“No!” I answered, my voice much louder and more forceful than I’d intended. A hush dropped hard on the room, like someone had flipped a switch. Several people stopped what they were doing and stared at us. I lowered my voice. “It’s not like that! We just kissed.”
Huai Li scrawled notes on her clipboard. “What happened to others in the house?”
“Nothing,” Kyle responded. “They made us leave after she was bitten.” He nodded his head in my direction.
I squirmed in my seat. We needed to steer the questioning back toward our current situation. “So, how long will it be before I get my treatment? I’m concerned about how long this is taking.”
“Not to worry,” Huai Li answered. “There is plenty of time. Who else was with you in the house?”
Easy for her to say, I thought as my nausea increased. Huai Li’s pen was poised over the clipboard, waiting to take notes.
“Nobody important,” Kyle answered.
“What you mean? You share house with these people, and ther’es nobody important enough to remember their names?” Huai Li asked, one eyebrow cocked with suspicion.
I forced myself to keep my breathing even as I considered what to say. My mind went blank, and I couldn’t think of anything else to say, other than to give Huai Li the fake names we came up with for Verna and Jordan. “What he means is,” I said, interrupting, “nobody else was infected. It was just a woman named Verna Woods and a guy. Matt…Fanes, I think his last name was, but I’m not sure.”
Again, Huai Li scribbled on her sheet of notes. “Why they with you?”
“What do you mean?” Kyle asked, his angry tone showing his frustration with the questions. “Look, Cas—.”
Electric fear shot through my brain, and I lunged forward, faking dry heaves and accidentally triggering a wave of spasms in my stomach. Actual vomit spewed out of my mouth and onto the floor. At least I’d stopped Kyle from saying my name. “I need help here, and you’re asking questions about people who aren’t even here,” I spat. “We didn’t even know them, okay? We took them in for shelter.”
“Why they wandering in the country? How they get there?” Huai Li asked, seemingly unconcerned about my sickness.

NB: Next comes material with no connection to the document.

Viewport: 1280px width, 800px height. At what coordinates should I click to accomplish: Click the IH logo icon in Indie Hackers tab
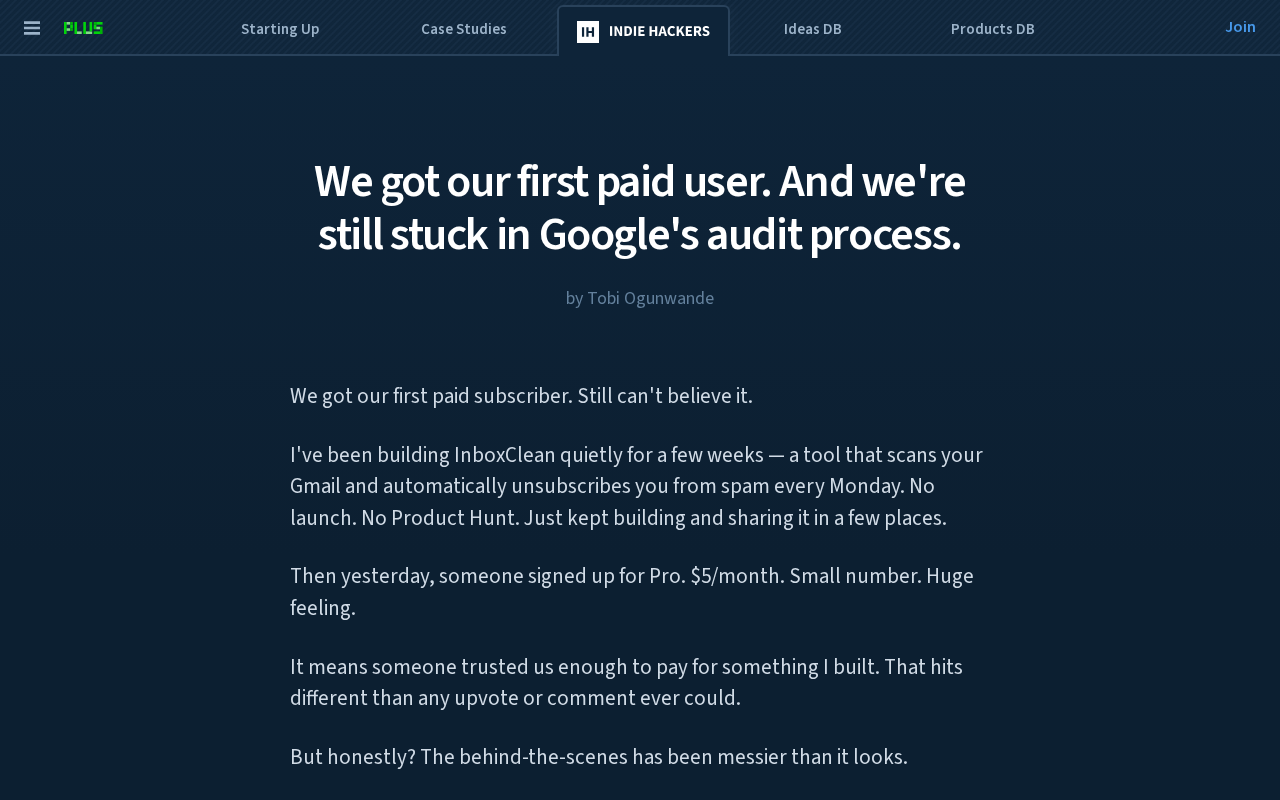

“Damn it!” Kyle slammed his fist against the back of his chair, his face red with anger. “That’s it. We’re not answering any more questions until you get us some help. Now!”
A door opened in the hallway, and a man with a prominent, bushy mustache stuck his head in. He looked in our direction and walked toward us. “Smith. My office.” He crooked his finger at the records technician, gesturing for her to follow, before disappearing through a door in the hallway.
“I’ll be back,” she told us. “Wait here.”
***
“What a moron. Like there’s anywhere else for us to go,” Kyle grumbled as Huai Li walked away. “Jesus, what kind of place is this?”
I held a finger to my lips and scowled at Kyle. When the records technician was out of hearing range, I spoke. “You’ve got to get a grip on yourself. We’ve already drawn too much attention. Let’s just do what we have to do to get through this and get the hell out. No matter what, let’s try to steer any questions back to our need for medical attention, okay?”
He nodded, his cheeks returning to their typical shade. Squeaking wheels signaled the arrival of a bored-faced custodian, who’d come to clean up the vomit spill. He poured a sack of pink-hued sawdust-like product on the gooey mess and leaned on his broom handle while waiting for it to absorb. He swept the pile into a dustpan, dumped it into a biohazard bag mounted to his cart, and left the area.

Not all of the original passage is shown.